Non c’è bar, non c’è ristorante, non c’è ritrovo dove ostentare il sigaro sul lato della bocca (con la mascherina è infumabile e anche se lo fosse dopo hai per tutto il giorno un impacco di odore di sigaro che ti entra nell’anima). La scarpa quadra non viene più notata, la voce roca volutamente arrogante non viene ascoltata perché o parli da solo o buonanotte. Perfino la passeggiata della domenica mattina con la tuta e la scarpa da tennis da trasandato sportivo non ha più quell’impatto che ti fa dire, guardandolo: “Però, quello chissà che notte di fuoco ha passato”. Anche perché di notte non ti puoi avvicinare a nessuno, c’è il coprifuoco di baci e di abbracci. E poi hai voglia di scegliere la mascherina più bella, più originale. Con la mascherina siamo dei musi neutri, per giunta a punta, con dentro degli aliti da dromedario dopo un mese che non beve. Niente da fare.

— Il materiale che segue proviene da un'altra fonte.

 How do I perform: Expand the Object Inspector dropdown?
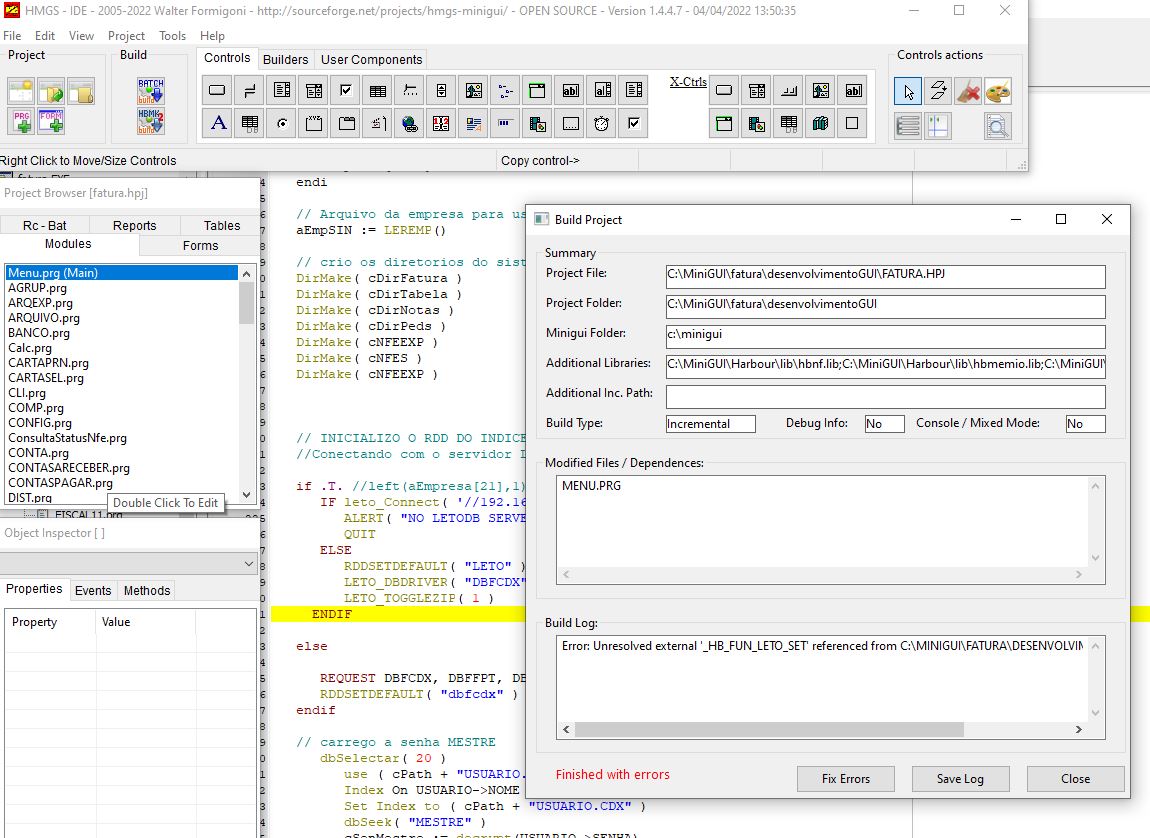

L’uomo poi, rispetto alla donna, è penalizzato anche dal fatto che il suo sguardo, sopra alla mascherina, non sempre è bellissimo, azzurro, profondo, sexi. Più spesso è grigio topo. E allora sei chiuso per Covid caro “sborone”. Così come la tua controparte femminile. La “burina” che scende dal Suv con fare imperiale, tacco alto, leopardo sulle spalle e criniera leonina, non c’è più. È distanziata dal mondo degli sguardi, perché anche lei è penalizzata dal fatto che non si può più truccare, tutt’al più gli occhi. Il suo fondotinta è un pastone disegnato sulla mascherina, se va a prendere un caffè non può sedersi che le amiche o le altre mamme, dando voluttuosi tiri con la sigaretta o pippando la Icos come un ciuccio. Deve farlo in asporto. Fuori dal bar, col bicchierino di carta in mano e il tovagliolino che pende tristemente di lato, fra due dita senza smalto.
La categoria è veramente in crisi. Basta che non chiedano ristori. Sono “chiusi” e basta. Verrà anche per loro, un giorno, un’altra primavera. Ah, a proposito: anche con un vaccino non guariscono.